## Document text

## BEGIN

In that way, I have been able to transform many problems. Now, my clients who in the beginning were very rough, they can still be pretty antagonistic, but they respect me. There isn't that type of distrust anymore from the beginning.
Concentration and Imagination
So things can change, but gradually. Then when we work with our concentration, again, we are working with our consciousness too. The ability to imagine or perceive. This word imagination is often denigrated today as something fake or fantastical, but if I ask you to imagine an apple, you can see it. Not with physical senses, but psychological ones. That is a quality of our consciousness.
When you combine your will, your concentration, your focus on one thing, and imagining your scene in a day where you want to understand something, suddenly the comprehension emerges, relating to the spirit, Chesed. That helps us to become spiritual beings, because a spiritual being has intelligence, understands how to resolve problems, but without thinking. Not rationalizing, but knowing intuitively and acting immediately in the moment, so that it's very profound, divine.
Understanding can also refer to “interpreting or view something in a particular way.” To view ourselves in a new way. To understand something about ourselves that we never thought we had.
It can be negative, but it can also can be very positive, because we have qualities in us that are divine that we have no idea that exist. But, when you meditate you find that true divine heroic nature in you, which knows how to conquer affliction and all suffering.
So, understanding also refers to “perceiving the significance, explanation, or cause of something.” In this Buddhist sense, or in a religious or spiritual sense, it can refer to understanding the causes of our own suffering, our own egotistical drives, which manifests in our thoughts, our feeling, our body and energies, but also our will, depending on how we use it.

## END

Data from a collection
## BEGIN

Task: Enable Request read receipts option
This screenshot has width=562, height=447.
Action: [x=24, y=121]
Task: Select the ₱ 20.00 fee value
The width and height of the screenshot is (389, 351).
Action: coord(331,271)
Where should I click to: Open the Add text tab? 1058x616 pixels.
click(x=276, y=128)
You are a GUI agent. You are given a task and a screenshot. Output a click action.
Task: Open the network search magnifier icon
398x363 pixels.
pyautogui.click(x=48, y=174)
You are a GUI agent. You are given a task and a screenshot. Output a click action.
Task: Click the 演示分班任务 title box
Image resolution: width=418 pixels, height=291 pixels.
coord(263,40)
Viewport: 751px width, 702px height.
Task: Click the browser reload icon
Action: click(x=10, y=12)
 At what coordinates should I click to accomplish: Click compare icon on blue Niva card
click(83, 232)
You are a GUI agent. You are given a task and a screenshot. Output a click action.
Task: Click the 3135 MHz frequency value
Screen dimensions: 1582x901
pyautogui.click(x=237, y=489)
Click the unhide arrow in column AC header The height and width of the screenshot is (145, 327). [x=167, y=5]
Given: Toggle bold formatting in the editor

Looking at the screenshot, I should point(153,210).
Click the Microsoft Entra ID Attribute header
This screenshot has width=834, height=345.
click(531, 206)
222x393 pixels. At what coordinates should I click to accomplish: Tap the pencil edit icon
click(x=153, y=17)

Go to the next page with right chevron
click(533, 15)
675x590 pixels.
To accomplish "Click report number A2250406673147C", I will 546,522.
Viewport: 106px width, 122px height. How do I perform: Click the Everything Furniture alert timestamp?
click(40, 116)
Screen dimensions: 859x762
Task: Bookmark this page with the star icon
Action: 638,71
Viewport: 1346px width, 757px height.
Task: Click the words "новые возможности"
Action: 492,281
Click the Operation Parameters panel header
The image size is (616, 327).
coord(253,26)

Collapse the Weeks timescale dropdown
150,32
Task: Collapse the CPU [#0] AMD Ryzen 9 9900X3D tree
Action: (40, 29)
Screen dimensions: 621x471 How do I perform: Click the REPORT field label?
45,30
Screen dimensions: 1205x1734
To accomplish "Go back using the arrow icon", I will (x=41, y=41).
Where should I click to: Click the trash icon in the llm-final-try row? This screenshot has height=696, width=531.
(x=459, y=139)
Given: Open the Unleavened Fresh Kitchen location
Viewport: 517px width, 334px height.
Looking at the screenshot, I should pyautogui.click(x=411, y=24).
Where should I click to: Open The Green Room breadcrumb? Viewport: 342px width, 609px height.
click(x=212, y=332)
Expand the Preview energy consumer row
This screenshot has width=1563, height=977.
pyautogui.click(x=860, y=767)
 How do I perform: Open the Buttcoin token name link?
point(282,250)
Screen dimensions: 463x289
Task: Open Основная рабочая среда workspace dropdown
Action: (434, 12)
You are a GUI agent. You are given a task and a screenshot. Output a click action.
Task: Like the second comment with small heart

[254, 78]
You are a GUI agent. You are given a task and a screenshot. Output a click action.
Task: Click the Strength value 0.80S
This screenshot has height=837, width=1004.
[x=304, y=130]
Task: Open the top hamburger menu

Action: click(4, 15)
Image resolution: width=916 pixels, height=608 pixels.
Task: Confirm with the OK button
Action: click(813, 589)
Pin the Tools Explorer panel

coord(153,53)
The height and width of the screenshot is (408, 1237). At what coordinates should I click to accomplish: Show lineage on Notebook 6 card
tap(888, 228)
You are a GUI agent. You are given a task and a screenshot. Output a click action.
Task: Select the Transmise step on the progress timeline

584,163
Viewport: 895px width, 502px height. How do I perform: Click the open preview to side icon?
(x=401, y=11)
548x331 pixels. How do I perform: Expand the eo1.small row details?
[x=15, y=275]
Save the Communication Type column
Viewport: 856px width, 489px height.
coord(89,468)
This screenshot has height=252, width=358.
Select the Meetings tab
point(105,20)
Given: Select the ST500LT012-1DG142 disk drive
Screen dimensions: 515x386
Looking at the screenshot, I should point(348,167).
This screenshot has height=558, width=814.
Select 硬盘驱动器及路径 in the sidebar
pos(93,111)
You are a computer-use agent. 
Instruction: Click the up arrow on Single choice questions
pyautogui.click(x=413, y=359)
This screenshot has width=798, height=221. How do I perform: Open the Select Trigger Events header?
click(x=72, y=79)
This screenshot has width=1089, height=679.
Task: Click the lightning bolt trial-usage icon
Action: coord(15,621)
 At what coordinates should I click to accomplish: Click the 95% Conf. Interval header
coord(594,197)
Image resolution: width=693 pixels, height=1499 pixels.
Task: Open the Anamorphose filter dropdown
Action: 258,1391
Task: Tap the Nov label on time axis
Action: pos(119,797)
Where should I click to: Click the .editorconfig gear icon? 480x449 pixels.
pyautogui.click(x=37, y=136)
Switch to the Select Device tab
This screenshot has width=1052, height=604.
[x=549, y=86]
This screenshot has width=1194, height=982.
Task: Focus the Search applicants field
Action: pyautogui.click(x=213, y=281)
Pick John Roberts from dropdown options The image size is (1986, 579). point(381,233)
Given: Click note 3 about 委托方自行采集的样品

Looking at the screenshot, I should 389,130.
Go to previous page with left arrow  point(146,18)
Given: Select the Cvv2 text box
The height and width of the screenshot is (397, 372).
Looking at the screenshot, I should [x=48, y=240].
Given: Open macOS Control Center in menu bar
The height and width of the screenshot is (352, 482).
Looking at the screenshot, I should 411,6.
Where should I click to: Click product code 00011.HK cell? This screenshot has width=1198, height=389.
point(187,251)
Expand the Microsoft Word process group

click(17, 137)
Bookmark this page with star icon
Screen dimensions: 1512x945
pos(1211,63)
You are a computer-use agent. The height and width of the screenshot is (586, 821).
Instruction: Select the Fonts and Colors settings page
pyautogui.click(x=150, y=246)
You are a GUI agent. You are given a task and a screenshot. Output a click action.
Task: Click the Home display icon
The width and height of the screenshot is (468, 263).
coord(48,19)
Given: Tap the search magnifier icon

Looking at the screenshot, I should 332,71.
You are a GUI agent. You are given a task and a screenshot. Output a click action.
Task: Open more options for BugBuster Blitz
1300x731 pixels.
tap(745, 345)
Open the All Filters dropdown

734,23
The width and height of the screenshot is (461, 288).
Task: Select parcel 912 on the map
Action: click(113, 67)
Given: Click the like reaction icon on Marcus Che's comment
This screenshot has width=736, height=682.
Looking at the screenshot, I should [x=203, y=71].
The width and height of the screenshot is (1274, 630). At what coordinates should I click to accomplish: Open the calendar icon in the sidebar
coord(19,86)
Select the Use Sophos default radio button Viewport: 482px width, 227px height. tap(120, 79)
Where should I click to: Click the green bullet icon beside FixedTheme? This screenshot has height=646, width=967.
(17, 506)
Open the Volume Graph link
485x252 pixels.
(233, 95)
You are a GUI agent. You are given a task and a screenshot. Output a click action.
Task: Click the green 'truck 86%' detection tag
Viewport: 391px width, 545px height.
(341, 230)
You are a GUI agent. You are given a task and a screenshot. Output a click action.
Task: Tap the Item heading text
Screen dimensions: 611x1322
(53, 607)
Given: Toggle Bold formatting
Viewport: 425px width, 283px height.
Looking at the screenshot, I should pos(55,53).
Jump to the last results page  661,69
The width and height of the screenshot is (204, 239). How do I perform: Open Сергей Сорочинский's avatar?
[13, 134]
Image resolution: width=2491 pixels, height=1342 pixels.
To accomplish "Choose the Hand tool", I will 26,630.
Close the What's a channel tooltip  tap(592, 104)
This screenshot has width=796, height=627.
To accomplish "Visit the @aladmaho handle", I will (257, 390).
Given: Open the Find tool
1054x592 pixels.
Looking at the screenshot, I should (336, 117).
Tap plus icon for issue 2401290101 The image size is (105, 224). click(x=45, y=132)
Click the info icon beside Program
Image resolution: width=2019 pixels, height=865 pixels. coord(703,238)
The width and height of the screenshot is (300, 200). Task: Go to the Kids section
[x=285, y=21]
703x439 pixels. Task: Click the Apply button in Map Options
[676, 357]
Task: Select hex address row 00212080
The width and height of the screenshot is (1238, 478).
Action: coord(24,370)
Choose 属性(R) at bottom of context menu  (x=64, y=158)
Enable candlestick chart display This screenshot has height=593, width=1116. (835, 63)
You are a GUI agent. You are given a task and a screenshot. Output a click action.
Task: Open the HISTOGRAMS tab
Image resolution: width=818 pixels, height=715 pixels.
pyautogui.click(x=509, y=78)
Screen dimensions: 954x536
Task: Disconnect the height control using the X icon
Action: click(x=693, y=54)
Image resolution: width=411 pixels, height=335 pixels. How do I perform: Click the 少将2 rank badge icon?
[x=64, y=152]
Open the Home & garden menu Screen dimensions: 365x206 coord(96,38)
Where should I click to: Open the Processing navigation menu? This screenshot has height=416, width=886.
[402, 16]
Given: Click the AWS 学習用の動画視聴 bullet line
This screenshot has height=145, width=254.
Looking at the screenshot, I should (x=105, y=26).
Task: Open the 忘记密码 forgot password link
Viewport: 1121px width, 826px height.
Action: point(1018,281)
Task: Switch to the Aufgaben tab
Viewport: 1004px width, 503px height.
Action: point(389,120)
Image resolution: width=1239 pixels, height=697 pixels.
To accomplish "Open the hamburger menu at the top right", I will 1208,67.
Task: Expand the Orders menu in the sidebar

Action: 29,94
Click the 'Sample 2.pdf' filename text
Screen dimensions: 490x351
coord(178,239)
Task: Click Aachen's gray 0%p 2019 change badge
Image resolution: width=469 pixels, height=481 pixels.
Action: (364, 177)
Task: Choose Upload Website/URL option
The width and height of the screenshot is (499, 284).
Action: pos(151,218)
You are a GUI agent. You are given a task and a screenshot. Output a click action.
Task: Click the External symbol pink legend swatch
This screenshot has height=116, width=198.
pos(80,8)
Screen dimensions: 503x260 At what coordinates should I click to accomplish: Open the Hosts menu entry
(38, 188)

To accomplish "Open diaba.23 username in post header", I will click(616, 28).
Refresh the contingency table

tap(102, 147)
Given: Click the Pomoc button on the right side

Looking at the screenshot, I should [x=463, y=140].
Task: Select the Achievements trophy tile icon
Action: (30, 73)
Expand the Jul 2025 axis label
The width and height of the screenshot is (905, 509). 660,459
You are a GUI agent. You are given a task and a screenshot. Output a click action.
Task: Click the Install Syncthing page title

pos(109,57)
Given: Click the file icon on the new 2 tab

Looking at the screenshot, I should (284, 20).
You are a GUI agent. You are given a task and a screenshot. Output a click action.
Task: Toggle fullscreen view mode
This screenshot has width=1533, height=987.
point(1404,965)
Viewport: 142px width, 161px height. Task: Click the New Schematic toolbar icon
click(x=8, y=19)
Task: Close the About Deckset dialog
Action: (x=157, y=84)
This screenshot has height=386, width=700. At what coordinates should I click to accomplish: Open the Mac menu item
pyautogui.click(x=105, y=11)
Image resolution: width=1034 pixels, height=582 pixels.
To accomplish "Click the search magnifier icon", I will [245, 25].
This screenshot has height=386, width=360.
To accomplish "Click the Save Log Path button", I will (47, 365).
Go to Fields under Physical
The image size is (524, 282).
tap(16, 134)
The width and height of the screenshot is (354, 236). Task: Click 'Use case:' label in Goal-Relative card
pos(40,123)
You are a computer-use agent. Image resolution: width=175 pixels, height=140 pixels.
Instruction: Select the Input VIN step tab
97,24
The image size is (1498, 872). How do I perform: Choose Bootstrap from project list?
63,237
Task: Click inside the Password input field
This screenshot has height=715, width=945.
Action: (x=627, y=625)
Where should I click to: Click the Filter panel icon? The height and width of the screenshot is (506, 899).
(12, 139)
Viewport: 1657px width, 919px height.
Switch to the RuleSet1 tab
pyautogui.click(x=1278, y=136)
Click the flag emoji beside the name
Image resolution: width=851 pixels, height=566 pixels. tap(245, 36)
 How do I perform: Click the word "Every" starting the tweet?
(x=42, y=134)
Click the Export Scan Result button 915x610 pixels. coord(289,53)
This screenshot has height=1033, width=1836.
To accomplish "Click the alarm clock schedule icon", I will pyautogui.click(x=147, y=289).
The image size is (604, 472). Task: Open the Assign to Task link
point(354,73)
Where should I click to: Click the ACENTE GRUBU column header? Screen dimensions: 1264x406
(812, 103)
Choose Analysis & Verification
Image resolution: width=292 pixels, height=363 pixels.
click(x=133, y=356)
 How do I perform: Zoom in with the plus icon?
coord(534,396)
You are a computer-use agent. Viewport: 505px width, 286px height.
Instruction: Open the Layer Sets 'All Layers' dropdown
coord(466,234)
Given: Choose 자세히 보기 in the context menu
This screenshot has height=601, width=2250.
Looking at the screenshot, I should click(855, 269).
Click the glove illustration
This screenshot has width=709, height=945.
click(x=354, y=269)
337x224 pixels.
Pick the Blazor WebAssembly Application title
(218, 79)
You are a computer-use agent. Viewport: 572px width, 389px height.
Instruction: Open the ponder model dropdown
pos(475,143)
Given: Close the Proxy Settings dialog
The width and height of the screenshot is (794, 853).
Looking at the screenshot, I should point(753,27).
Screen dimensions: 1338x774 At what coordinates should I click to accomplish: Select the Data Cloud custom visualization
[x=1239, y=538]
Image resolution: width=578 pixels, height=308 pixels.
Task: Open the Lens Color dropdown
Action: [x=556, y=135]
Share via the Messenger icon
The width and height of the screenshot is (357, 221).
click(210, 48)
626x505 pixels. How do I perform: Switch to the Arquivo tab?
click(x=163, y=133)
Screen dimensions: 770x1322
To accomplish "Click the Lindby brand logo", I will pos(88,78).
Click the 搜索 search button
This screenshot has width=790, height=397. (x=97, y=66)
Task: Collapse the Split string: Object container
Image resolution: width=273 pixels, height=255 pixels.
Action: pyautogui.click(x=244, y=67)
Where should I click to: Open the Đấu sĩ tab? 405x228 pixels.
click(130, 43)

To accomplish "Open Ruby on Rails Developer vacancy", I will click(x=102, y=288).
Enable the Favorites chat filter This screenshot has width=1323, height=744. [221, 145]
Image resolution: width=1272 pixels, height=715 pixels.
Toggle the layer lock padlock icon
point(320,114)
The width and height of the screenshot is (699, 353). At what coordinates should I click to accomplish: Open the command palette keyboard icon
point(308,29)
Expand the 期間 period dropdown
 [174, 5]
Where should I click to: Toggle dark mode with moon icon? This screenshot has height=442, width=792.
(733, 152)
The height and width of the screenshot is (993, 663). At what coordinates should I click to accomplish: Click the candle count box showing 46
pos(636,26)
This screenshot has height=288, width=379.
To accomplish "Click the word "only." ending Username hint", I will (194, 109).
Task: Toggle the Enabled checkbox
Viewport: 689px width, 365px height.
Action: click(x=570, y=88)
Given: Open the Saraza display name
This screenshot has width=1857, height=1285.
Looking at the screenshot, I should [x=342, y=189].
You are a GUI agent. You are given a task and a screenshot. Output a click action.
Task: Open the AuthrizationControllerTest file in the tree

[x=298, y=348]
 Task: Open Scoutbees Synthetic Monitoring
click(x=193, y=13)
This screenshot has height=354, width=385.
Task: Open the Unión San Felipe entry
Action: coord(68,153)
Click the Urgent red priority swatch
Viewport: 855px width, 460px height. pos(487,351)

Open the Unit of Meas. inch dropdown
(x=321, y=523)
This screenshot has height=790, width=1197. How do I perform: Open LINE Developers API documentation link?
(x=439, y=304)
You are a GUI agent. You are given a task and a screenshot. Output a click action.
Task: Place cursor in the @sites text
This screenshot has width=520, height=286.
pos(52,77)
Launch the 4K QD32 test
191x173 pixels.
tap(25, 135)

## END

## What needs to be done
Answer these questions from the text on concentration and imagination:
(a) What do the clients who were rough in the beginning now give the speaker?
(b) When asked to imagine an apple, with what kind of senses do you see it?
(c) What spirit does the emerging comprehension relate to?
None of this data is needed.

## Result for this task
(a) They respect the speaker.
(b) Psychological senses, not physical ones.
(c) Chesed.